| Task details |
Treat the line containing "The image size is (448, 568)." as the first line of the answer and the last line of the data as its final line, reproducing every line between exactly.

[Data Boundary: Start]

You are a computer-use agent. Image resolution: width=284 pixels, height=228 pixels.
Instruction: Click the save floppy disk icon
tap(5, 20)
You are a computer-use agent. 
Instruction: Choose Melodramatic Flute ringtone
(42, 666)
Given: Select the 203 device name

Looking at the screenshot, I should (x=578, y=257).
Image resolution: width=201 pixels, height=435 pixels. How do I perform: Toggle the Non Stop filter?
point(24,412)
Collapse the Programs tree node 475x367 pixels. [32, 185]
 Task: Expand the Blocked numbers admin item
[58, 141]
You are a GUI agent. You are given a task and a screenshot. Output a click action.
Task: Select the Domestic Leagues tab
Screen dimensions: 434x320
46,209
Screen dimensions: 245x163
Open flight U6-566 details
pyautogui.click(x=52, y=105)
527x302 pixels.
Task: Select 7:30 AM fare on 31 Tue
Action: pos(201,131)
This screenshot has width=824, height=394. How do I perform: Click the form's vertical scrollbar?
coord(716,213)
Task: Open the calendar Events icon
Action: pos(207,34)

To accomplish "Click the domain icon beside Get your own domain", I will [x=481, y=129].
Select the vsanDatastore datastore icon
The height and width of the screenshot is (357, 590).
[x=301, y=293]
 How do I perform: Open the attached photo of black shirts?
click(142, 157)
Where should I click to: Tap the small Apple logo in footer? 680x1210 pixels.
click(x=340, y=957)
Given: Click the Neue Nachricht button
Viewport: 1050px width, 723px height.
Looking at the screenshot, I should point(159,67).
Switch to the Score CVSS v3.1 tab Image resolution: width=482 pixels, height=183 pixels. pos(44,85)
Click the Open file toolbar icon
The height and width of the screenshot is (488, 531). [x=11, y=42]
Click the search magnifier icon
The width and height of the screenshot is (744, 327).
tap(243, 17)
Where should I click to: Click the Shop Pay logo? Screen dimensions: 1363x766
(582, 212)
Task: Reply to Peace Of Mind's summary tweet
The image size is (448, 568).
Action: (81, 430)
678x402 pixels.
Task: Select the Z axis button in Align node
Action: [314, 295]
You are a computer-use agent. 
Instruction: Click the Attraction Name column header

[Data Boundary: End]

| Worked solution |
The image size is (448, 568).
Action: (81, 430)
678x402 pixels.
Task: Select the Z axis button in Align node
Action: [314, 295]
You are a computer-use agent. 
Instruction: Click the Attraction Name column header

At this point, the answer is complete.